*DATA:*

--*--

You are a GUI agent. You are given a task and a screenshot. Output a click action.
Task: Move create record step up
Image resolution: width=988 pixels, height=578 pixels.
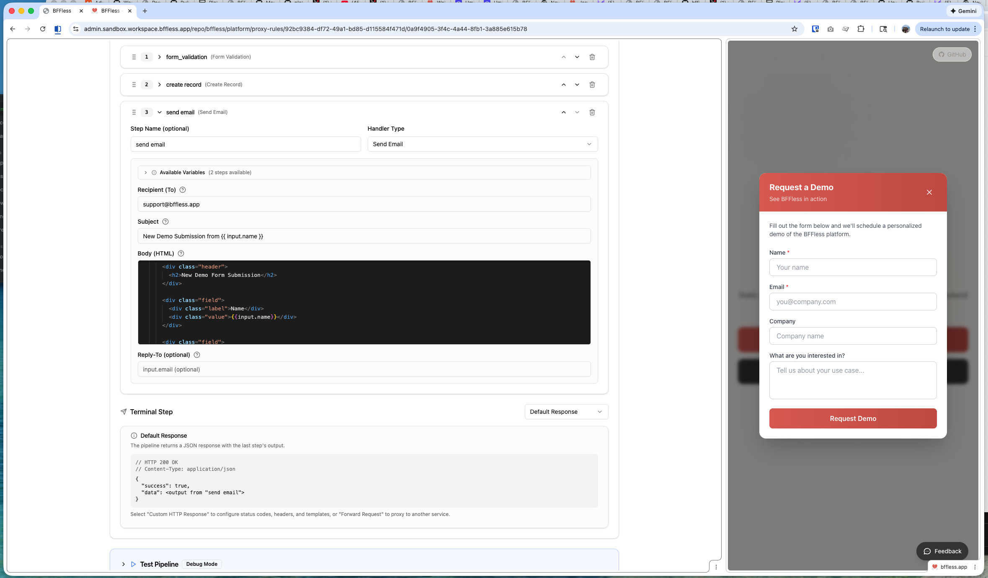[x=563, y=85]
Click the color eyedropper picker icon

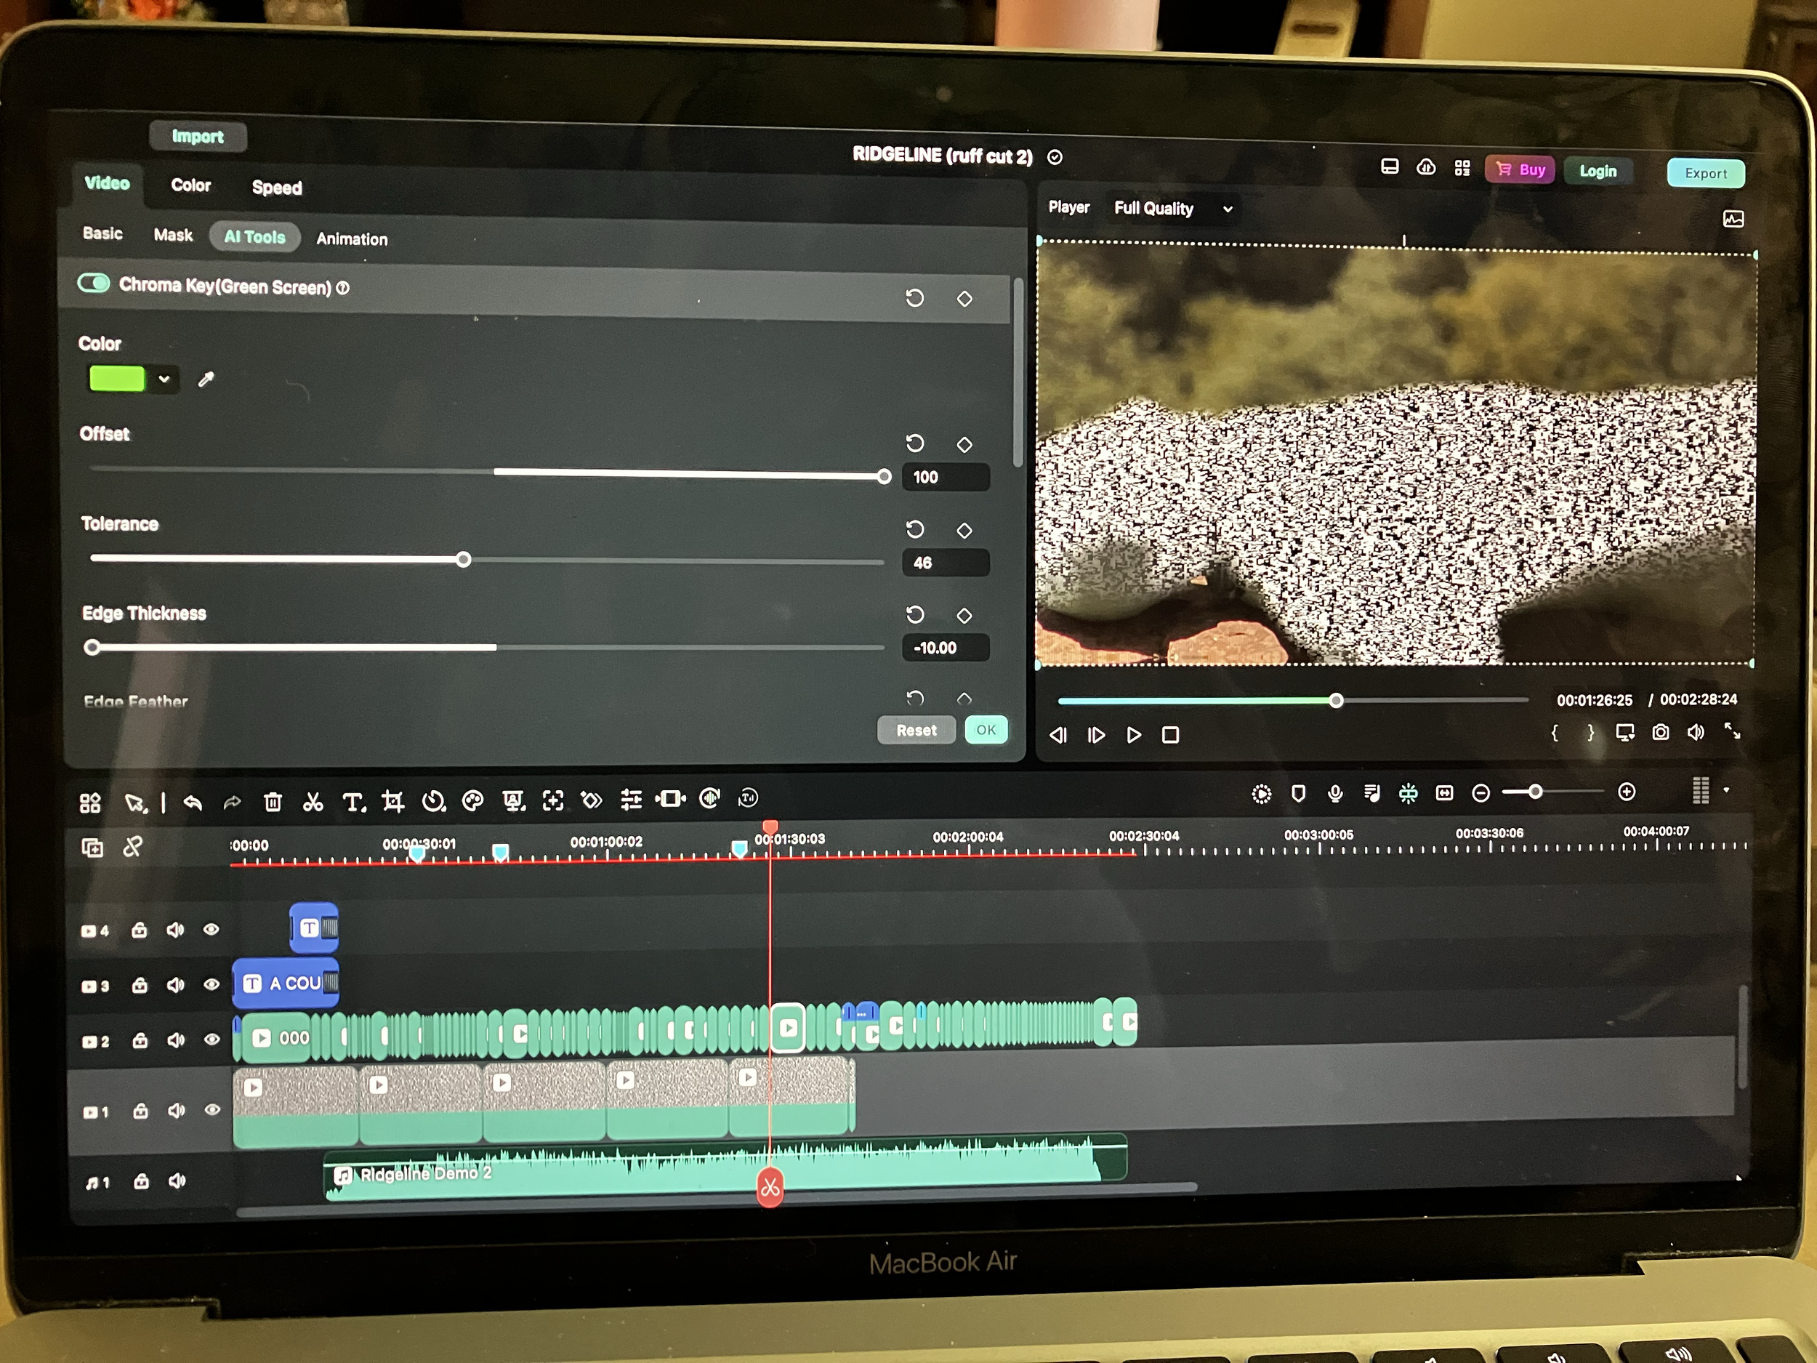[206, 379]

--*--

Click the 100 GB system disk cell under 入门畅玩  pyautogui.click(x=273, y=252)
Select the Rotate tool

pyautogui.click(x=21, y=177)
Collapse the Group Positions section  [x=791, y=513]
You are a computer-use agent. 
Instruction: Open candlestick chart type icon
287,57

--*--

*BRIEF:* Using the records above, find and show each line with the string "agent".

*SOLUTION:*
You are a GUI agent. You are given a task and a screenshot. Output a click action.
You are a computer-use agent. 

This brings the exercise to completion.